In the post I read, a brief time alone as a means of correcting a child is likened to abandoning the child. I was asked, “when did God ever abandon us?" He didn't and He doesn't. But Jesus spent time alone in the Garden of Gethsamane. And Jesus himself called out to His Father, "My God, My God, why have you forsaken me?" Of course He hadn't abandoned Him. But even Jesus, the human son who was God, felt abandoned. Sometimes, in real life, we can feel like we've been abandoned. Sometimes, in real life, God allows us to feel that in order to draw us closer. In order to attach more firmly to us.
“Attachment parenting” has come to have broader meanings than it used to have. A false dichotomy has been set up by some users of this parenting term.They say that they want to propagate “teaching through attachment” vs. “using rewards and consequences.” Life is full of rewards and consequences. There have been very real consequences for our actions since the Garden of Eden. Parents who are attached--truly tuned in and understanding of their children--will quickly recognize that children need to be taught how to handle the rewards and consequences of life with virtue. And that is our duty as Catholic parents. Nothing can be called "Catholic Attachment Parenting" if we don't intentionally set about train our children in virtue. Children are not born adults. They are born persons. Young, immature persons who desperately need the firm and loving guidance of their parents in order to make wise choices and to grow in wisdom and stature.

§ **Given information**
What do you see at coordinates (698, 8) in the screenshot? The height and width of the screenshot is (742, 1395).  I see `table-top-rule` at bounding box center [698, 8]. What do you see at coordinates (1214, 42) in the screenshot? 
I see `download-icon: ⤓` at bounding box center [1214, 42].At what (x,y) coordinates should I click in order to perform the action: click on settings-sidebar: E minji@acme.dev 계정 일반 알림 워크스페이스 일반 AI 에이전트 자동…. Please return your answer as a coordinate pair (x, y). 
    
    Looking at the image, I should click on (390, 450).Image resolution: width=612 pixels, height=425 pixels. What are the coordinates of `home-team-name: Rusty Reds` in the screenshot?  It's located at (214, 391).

--

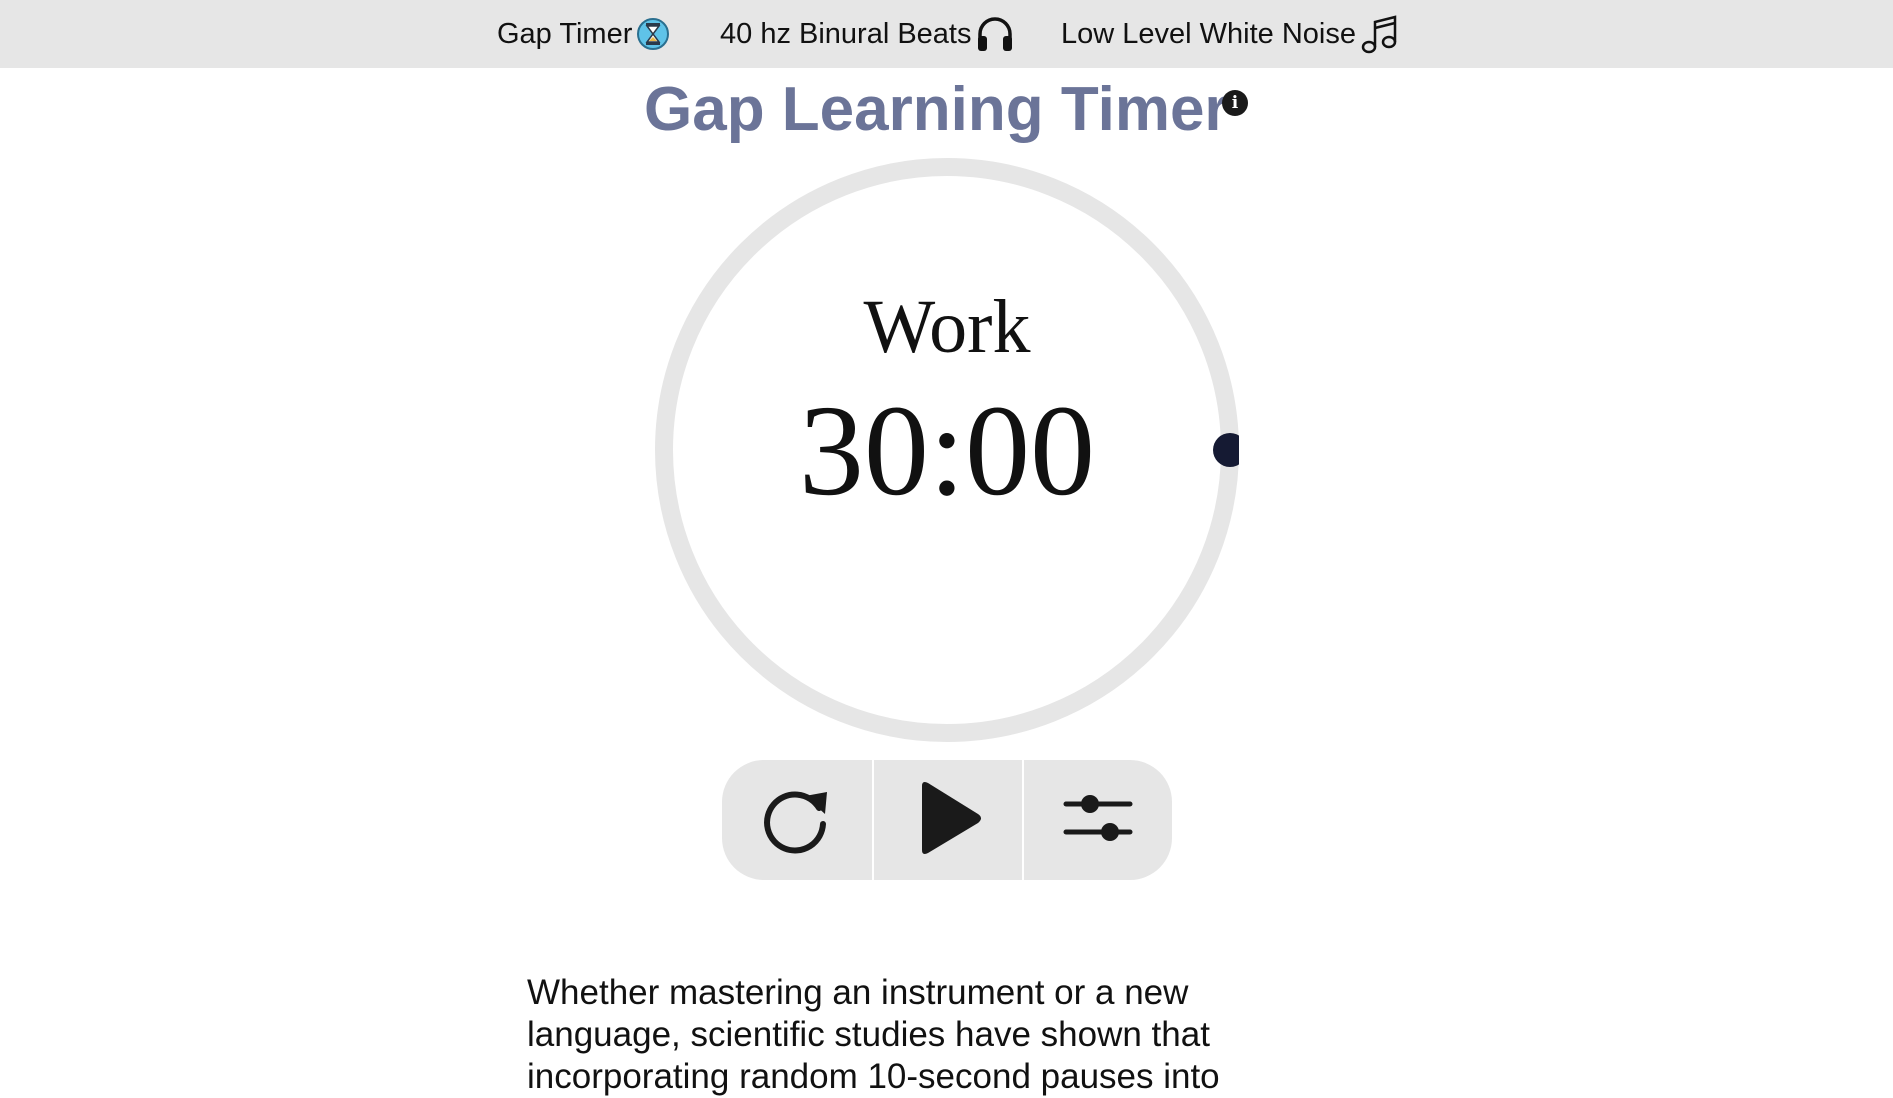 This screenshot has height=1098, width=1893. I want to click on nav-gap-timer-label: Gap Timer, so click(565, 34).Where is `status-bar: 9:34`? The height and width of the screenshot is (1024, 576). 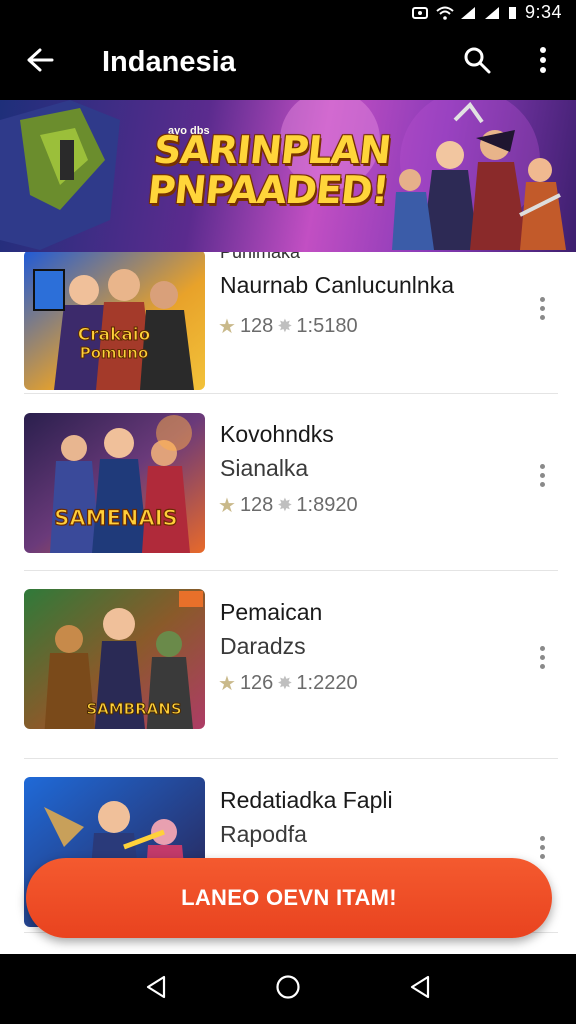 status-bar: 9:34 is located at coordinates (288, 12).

§ **Written task A**
Translate this sentence from the passage on attachment parenting into Spanish: "Life is full of rewards and consequences."
§ **Written task B**
Take the passage on attachment parenting further, picking up after its final sentence.
The rows have no connection to the passage on attachment parenting.

§ **Written answer A**
La vida está llena de recompensas y consecuencias.

§ **Written answer B**
The Catholic AP list moms, "wonder if it is possible to merge [Elizabeth's] orderly home/life style with complete surrender to attachment parenting and abandonment of punishment." I am not completely surrendered to any parenting philosophy developed by man. I am completely surrendered to the will of God. Big difference. I will not dig in my heels over an "Attachment Parenting" checklist (that seems to change) to the detriment of my children's moral development. Furthermore, my goal here is not to be Attached Parent of the Year; it is to raise godly men and women who will bring glory to their Lord.My babies (and sometimes big kids;-) sleep in my bed. I'm nursing a toddler through a hyperemesis pregnancy in order to tandem nurse for the fifth time. I've never hired a babysitter. We don't spank. We take our kids with us everywhere, particularly when they are younger than three. I think we're pretty attached according to Attachment Parenting as I first understood it. I love Sally's term for her approach to training a child to meet the rewards and punishments of life: It's grace-based parenting;it's Heartfelt Discipline. Attachment parenting is simple when the children are very young. It's not easy, but is simple. You meet their wants and so you meet their needs. You pour out yourself body and soul for little ones who rely on you for their everything. It's hard physical labor, demanding as it is rewarding. This is your body, given up for them.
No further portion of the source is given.